**Task to carry out**. Nothing but the lines from the line with "The image size is (1420, 840)." to the end of the records below should appear in the answer, each exactly as given.

[Opening Supplied data section]

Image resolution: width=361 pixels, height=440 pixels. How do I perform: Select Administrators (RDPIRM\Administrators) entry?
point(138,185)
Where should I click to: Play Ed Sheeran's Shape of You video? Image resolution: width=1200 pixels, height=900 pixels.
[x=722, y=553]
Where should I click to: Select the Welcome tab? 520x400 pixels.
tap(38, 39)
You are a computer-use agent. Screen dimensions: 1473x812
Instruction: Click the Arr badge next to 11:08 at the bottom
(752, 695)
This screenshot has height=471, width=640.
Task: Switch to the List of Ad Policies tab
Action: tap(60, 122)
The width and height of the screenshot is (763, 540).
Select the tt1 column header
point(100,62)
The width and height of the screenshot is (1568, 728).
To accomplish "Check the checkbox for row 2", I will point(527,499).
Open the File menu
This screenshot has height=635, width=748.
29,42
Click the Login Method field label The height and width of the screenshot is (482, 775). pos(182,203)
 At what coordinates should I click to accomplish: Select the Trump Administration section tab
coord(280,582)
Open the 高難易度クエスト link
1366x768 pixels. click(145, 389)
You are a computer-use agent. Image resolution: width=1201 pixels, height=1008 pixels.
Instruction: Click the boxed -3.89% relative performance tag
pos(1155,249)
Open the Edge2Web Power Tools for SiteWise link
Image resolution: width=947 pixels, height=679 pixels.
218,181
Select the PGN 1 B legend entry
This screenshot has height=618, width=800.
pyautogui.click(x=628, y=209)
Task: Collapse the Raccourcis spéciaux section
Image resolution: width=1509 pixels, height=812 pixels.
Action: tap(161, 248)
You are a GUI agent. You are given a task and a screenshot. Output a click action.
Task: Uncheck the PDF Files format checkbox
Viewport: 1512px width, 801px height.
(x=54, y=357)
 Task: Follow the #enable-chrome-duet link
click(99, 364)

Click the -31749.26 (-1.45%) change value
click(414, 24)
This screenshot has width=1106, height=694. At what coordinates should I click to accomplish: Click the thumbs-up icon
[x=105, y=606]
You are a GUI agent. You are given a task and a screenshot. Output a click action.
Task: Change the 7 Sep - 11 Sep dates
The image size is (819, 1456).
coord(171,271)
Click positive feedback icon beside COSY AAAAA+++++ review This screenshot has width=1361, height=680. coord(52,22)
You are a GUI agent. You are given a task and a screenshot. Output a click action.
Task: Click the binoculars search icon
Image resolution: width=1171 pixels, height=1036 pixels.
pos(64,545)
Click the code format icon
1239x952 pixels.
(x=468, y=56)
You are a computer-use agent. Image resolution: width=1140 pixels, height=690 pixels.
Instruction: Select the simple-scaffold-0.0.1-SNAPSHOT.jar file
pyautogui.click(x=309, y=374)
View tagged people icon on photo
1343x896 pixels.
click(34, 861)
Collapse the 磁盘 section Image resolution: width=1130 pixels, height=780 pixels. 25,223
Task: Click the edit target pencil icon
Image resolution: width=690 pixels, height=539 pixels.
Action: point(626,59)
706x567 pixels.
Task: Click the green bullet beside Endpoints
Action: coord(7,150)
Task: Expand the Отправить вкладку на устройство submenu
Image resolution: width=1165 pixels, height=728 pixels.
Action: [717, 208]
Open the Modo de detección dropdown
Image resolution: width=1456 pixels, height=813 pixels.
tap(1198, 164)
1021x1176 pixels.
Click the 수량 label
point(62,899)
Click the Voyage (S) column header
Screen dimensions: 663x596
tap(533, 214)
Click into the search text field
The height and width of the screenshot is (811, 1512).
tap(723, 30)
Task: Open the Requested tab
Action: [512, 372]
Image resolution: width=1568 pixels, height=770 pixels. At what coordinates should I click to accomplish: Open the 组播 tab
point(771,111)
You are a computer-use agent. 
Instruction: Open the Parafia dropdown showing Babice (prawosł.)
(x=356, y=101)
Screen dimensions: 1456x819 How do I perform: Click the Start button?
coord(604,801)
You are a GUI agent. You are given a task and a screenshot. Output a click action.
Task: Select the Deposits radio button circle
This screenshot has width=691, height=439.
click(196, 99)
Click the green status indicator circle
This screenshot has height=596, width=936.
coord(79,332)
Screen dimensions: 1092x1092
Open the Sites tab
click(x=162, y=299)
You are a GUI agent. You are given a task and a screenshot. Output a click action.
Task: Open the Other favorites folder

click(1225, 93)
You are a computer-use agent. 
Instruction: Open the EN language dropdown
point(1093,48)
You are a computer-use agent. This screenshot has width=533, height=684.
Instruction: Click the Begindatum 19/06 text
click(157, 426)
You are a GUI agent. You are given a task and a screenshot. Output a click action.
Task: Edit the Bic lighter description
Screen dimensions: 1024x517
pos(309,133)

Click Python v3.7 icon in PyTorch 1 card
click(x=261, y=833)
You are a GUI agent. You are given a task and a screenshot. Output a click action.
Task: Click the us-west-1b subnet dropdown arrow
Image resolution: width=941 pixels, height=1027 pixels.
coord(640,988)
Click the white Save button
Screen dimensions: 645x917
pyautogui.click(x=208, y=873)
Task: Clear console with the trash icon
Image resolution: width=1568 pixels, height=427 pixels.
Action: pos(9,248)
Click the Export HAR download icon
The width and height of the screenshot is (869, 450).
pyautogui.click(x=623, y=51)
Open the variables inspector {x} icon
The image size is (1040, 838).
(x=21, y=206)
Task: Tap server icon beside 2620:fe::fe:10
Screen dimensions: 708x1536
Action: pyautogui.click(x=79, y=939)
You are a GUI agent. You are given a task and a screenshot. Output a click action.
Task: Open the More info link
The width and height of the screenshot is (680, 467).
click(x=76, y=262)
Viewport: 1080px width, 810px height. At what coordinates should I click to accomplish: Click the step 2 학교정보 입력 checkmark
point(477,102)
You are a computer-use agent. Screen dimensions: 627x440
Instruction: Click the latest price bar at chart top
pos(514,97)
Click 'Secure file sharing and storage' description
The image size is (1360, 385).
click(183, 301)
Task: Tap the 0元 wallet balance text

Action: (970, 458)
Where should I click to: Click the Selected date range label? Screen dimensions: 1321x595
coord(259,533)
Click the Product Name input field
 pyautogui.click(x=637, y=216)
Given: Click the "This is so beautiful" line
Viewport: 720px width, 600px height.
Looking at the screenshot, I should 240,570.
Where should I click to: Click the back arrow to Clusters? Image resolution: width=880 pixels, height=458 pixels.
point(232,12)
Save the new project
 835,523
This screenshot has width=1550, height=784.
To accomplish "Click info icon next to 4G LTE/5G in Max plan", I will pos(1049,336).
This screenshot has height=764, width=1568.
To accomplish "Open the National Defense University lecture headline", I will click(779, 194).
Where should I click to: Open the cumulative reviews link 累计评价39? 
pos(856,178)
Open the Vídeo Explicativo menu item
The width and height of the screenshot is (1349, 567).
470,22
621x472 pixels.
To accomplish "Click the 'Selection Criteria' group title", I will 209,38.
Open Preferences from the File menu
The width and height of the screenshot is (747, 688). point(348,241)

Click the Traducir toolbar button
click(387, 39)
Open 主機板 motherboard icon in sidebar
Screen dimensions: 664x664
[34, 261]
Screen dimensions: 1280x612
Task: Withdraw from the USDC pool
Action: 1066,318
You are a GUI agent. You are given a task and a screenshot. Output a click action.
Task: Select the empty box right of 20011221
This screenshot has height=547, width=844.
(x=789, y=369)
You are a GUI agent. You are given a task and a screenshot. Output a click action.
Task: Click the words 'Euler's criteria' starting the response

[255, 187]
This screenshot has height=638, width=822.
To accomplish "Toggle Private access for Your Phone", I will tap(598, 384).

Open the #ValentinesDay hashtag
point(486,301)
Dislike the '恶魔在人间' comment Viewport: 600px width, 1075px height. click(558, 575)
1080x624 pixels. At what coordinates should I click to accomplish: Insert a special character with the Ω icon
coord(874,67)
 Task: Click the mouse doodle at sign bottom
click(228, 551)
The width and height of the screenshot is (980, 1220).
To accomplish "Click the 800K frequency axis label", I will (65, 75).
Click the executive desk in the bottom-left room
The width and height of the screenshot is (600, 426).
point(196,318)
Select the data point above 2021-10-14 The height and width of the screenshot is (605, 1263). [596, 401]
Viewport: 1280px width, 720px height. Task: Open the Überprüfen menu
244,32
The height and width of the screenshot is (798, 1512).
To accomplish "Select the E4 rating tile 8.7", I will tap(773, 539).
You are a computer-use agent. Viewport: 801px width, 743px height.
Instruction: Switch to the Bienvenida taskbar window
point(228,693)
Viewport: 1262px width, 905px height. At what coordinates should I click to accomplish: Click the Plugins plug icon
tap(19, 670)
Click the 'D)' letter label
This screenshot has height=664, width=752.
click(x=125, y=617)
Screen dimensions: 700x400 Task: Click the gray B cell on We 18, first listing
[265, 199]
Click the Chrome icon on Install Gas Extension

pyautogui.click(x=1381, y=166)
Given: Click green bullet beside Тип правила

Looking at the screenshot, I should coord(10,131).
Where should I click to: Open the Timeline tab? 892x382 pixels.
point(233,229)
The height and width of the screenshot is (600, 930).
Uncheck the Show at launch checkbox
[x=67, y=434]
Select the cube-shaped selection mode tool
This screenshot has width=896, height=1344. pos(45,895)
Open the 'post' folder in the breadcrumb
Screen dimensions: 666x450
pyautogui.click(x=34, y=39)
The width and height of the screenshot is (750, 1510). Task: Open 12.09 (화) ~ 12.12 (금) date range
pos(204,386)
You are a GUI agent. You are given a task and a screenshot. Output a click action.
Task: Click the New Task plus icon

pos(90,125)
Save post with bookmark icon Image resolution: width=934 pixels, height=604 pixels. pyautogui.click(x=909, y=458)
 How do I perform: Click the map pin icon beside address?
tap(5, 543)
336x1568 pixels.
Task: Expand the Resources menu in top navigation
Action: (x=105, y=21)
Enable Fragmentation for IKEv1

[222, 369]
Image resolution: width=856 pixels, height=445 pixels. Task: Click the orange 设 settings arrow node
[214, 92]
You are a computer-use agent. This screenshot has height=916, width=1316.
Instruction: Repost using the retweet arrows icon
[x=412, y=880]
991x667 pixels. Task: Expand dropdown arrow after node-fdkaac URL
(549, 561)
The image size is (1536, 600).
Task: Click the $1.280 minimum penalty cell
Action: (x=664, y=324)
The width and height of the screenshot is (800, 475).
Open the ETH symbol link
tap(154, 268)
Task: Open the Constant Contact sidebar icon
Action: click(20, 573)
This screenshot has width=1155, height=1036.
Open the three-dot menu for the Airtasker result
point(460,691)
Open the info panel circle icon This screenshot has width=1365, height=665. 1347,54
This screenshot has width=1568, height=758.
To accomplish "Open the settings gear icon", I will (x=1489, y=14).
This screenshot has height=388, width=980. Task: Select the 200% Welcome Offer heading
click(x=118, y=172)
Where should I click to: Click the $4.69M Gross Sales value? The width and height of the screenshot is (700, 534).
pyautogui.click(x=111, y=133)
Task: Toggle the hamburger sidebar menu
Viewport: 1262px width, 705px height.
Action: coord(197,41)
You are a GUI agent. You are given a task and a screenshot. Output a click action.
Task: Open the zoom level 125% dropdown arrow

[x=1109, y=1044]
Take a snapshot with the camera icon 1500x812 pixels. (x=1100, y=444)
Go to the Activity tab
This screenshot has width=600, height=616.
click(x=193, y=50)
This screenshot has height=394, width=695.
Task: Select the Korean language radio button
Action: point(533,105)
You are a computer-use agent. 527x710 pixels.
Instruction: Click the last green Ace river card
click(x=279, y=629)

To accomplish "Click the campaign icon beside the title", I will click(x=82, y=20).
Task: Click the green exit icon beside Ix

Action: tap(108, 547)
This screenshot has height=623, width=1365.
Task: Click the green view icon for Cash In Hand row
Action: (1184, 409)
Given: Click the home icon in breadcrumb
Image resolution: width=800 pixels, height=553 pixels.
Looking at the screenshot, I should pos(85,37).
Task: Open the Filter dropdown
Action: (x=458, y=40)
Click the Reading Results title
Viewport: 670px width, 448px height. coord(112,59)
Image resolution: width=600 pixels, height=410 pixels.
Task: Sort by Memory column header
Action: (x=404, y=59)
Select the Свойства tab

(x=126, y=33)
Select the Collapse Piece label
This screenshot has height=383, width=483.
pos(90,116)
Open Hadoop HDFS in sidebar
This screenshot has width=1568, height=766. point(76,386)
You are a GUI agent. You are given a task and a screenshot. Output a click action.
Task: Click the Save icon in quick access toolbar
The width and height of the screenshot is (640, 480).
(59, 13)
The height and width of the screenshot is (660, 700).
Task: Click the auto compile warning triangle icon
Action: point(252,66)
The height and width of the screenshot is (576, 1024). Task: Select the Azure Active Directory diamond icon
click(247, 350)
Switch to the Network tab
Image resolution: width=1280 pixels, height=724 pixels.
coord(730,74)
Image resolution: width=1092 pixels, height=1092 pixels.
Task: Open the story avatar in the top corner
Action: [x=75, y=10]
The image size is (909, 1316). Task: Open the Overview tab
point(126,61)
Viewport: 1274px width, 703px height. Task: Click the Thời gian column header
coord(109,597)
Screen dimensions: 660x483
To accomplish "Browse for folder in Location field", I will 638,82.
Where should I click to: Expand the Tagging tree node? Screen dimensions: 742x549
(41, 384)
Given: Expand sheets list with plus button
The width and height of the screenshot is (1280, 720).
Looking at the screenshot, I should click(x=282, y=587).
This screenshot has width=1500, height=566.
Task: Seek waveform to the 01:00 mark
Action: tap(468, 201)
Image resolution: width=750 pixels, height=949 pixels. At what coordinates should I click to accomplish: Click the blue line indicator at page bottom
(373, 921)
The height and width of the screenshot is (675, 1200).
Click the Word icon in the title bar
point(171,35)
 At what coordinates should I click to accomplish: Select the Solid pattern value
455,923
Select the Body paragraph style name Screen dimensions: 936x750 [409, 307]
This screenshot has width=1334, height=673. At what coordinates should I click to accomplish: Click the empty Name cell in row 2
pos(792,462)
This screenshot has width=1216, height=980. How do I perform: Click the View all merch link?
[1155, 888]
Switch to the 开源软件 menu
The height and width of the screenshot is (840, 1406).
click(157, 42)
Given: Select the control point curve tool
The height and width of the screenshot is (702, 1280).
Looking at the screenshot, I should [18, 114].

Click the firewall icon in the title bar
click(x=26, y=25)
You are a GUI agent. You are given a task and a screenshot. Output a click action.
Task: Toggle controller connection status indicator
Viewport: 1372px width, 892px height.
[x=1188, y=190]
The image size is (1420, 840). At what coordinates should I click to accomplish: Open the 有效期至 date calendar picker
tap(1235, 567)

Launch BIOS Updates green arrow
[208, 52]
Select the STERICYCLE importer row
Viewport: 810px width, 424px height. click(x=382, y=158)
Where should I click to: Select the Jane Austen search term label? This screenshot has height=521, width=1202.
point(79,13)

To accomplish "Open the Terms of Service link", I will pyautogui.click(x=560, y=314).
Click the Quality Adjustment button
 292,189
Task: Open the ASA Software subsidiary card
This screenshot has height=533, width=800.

[Closing Supplied data section]

**Solution for this exercise**.
The image size is (1420, 840). At what coordinates should I click to accomplish: Open the 有效期至 date calendar picker
tap(1235, 567)

Launch BIOS Updates green arrow
[208, 52]
Select the STERICYCLE importer row
Viewport: 810px width, 424px height. click(x=382, y=158)
Where should I click to: Select the Jane Austen search term label? This screenshot has height=521, width=1202.
point(79,13)

To accomplish "Open the Terms of Service link", I will pyautogui.click(x=560, y=314).
Click the Quality Adjustment button
 292,189
Task: Open the ASA Software subsidiary card
This screenshot has height=533, width=800.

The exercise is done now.